### PROMPT A
Please quote the passage of the Jean Starr biography below between "Jean Starr was" and "Lucky Sambo (1925).", inclusive, word for word.
### PROMPT B
Write a continuation of the Jean Starr biography below, picking up right after its final sentence.

### EXCERPTED TEXT

= Jean Starr =

American actress and jazz musician

Jean Starr was an American actress, dancer, and trumpeter who became a Chicago society figure after marrying Chicago numbers racket tycoon and Jones brothers, McKissack "Mack" McHenry Jones, and becoming Jean Starr Jones.

Starr was from Columbus, Ohio.

She appeared in the theatrical productions Raisin' Cain (1923) and Lucky Sambo (1925).

She married McKissack "Mack" McHenry Jones, part of the prosperous Chicago African American Jones family that was involved in the "policy" numbers game racket before Al Capone and white mafia figures completed a violent takeover. After her husband's death in a car accident, she developed their vacation home into the Double J Ranch (referred to as the Pink Mansion) in Constantine Township, Michigan. The resort was popular with African Americans and also had high profile visitors. The area is now part of Three Rivers State Wildlife Management Area. She remained close with the Jones family and was the subject of society page notices in African American magazines.

### DATASET SECTION
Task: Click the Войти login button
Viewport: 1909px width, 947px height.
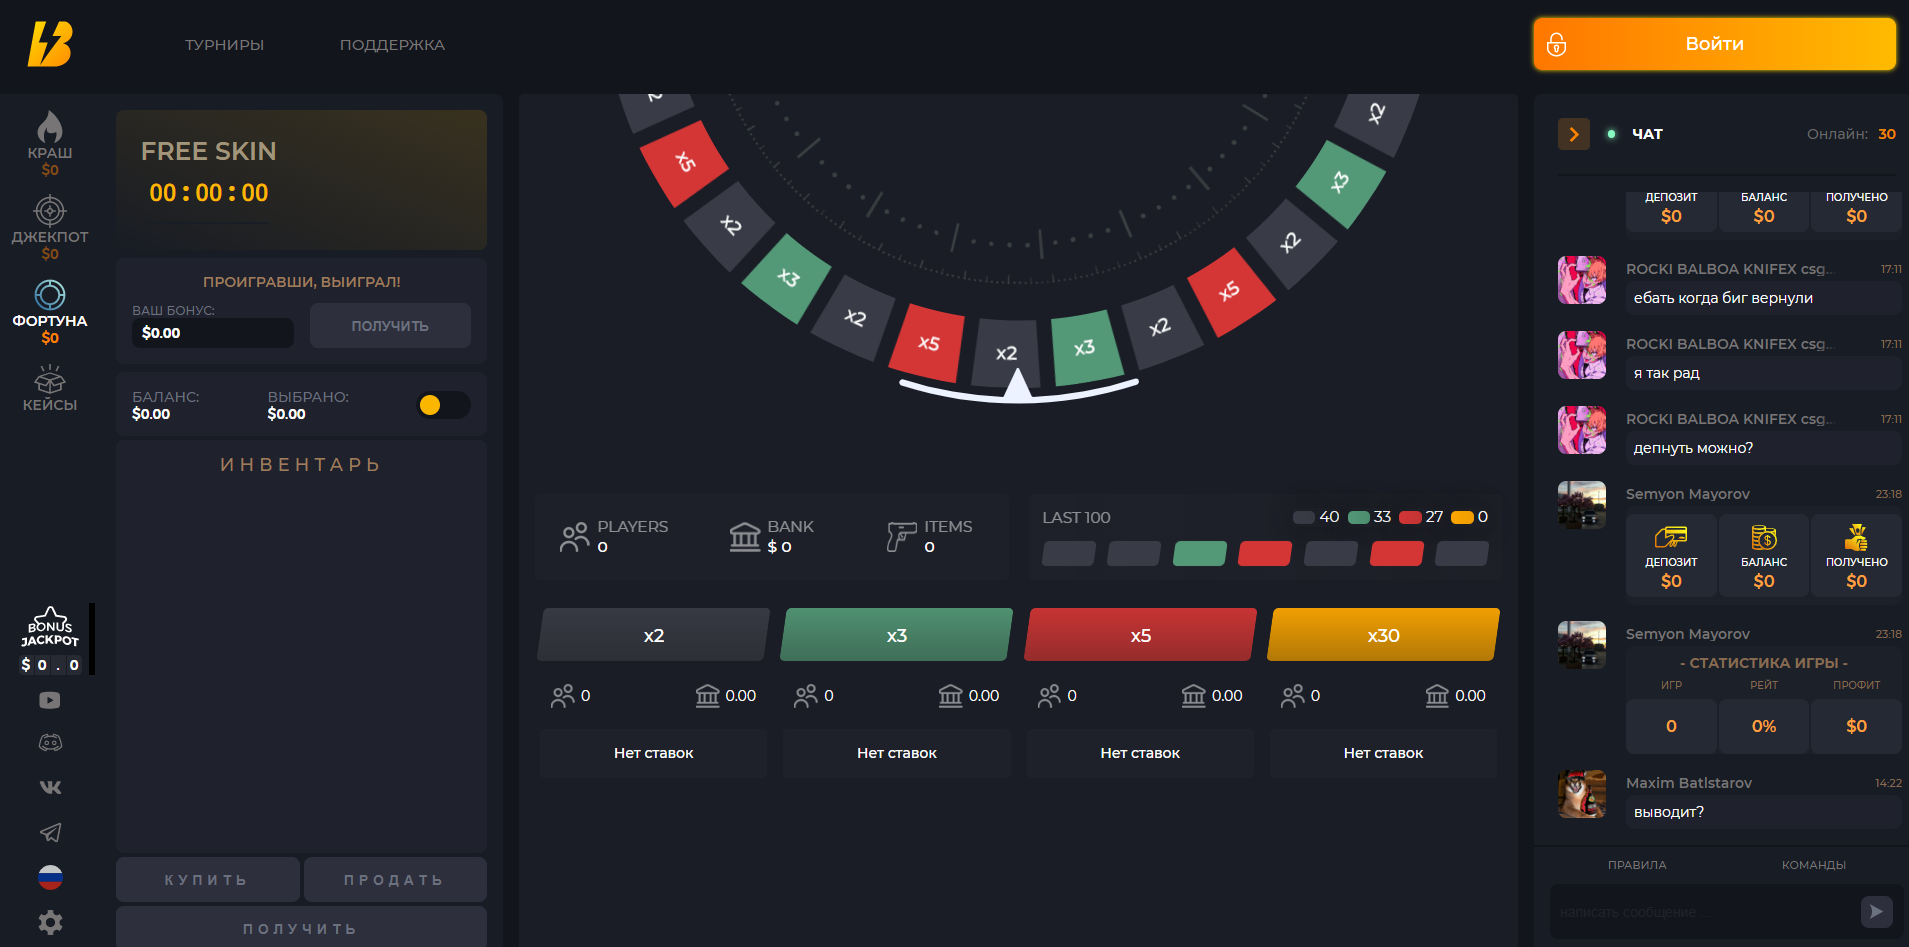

### REPLY A
Jean Starr was an American actress, dancer, and trumpeter who became a Chicago society figure after marrying Chicago numbers racket tycoon and Jones brothers, McKissack "Mack" McHenry Jones, and becoming Jean Starr Jones.

Starr was from Columbus, Ohio.

She appeared in the theatrical productions Raisin' Cain (1923) and Lucky Sambo (1925).

### REPLY B
She is recorded on the album Jazz Women: A Feminist Retrospective on the song "Moonlight On Turham Bay" with L'Ana Hyams and other female performers. She was also recorded as part of the International Sweethearts of Rhythm, a group she joined in 1940, including on the song "Tuxedo Junction". She also performed with the Jimmie Lunceford Band and played with the Benny Carter Orchestra. In her later years, she was part of Eddie Durham's All-Star Girl Orchestra.

She led the Bronzeville socialite group the Royalites.

She was expected to marry Clarence H. Cobbs of the First Church of Deliverance.

Josephine Baker was her sister-in-law.

==Discography==
- "Seven Riffs with the Right Woman", All Women Groups Women in Jazz : All Women Groups Volume 1
- "Radio Papa", 1929 Okeh Records
- "Don't Get it Twisted"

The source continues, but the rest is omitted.